Am Sonntag, 26. September, verabschiedet sich der Militärpfarrer im Rahmen des Erntedank-Gottesdienstes von der Garnison Mittenwald. Während seiner Abwesenheit vertritt ihn in seelsorgerischen Fragen sein evangelischer Kollege Markus Linde, der vor einem Jahr ebenfalls in Mali als Krisenpriester gefragt war.

Sauers offizieller Ersatz ist der katholische Amtsbruder Stefan Bauhofer aus Füssen. Seine Gebete werden den gebürtigen Bamberger sicherlich in das Elendsgebiet nahe der 30 000-Einwohnerstadt Gao begleiten. Angst hat der auslandserprobte Sauer nicht, dafür jede Menge Gottvertrauen. „Ich bin frohen Mutes.“ Und voller Tatendrang. „Ich hoffe, dass ich die katholische Gemeinde und Schule besuchen kann.“ Doch Seelsorge außerhalb des abgeriegelten Camps Castor, in dem die internationale UN-Schutztruppe stationiert ist, ist nicht selbstverständlich.

Region um Gao wollen selbsternannte Gotteskrieger unter ihre Kontrolle bringen

Sauer erinnert sich dabei an seine erste Mali-Mission 2019. „Da standen wir auch zwei-, dreimal vor dem Tor und konnten nicht raus.“ Entweder war eine Bombe detoniert, oder es stand ein Terrorangriff feindlicher Milizen zu befürchten. Denn die Region um Gao wollen selbsternannte Gotteskrieger unter ihre Kontrolle bringen. Daher führt der Weg auch für einen Priester nur in gepanzerten Fahrzeugen und mit aufmunitioniertem Begleitschutz zu seinen Schäflein.

2019 ging ohne Todesfall ab.

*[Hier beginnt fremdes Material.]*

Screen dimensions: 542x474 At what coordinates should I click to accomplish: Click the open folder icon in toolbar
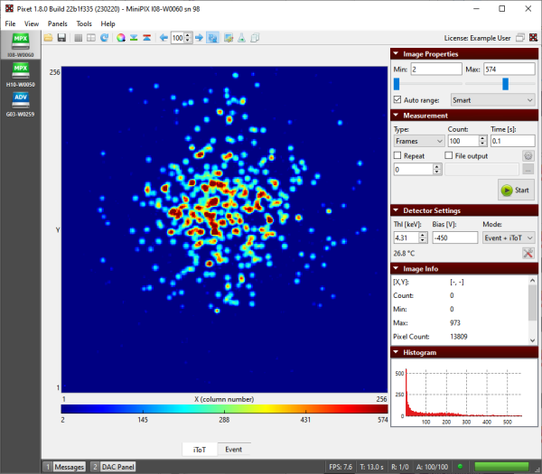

Doch diese Gewissheit hat das Mali-Kontingent nie. „Deshalb nehme ich auch wieder Sterbekerzen mit“, sagt Sauer. Nicht zuletzt die Erfahrungen bei den Auslandseinsätzen in Afghanistan (fünfmal vor Ort) und auf dem Balkan (dreimal) haben ihn das gelehrt.

Wenn Sauer, der 1989 zum Priester geweiht wurde, in wenigen Tagen im Wallgauer Pfarrhaus den Camouflage-Anzug einpackt und die Reise ins Ungewisse antritt, werden ihm viele Gedanken durch den Kopf schießen – etwa die Balance zwischen Nähe und Distanz. „Die Grenze liegt bei jedem wo anders.“ Jeder müsse für sich diese magische Linie finden, bei der der Selbstschutz beginnt. Denn seelische Belastungen stellen irgendwann selbst für einen Mann Gottes ein Problem dar. „Wir können uns in Sachen Nächstenliebe nicht völlig verausgaben.“ Was Sauer mit am wichtigsten erscheint: „Auch der Pfarrer braucht mal jemanden zum reden.“

Doch eines weiß der „Einsatz-Junkie“, wie er sich selbst spaßeshalber bezeichnet, ebenso gut: Gerade dort, wo die Existenzängste am größten sind, dringt die frohe Botschaft am besten durch. Spätestens dann wenn Norbert Sauer am 24. Dezember bei mindestens 35 Grad Heiligabend mit den Soldaten feiert, wird dieser Geist der christlichen Mission besonders zu spüren sein.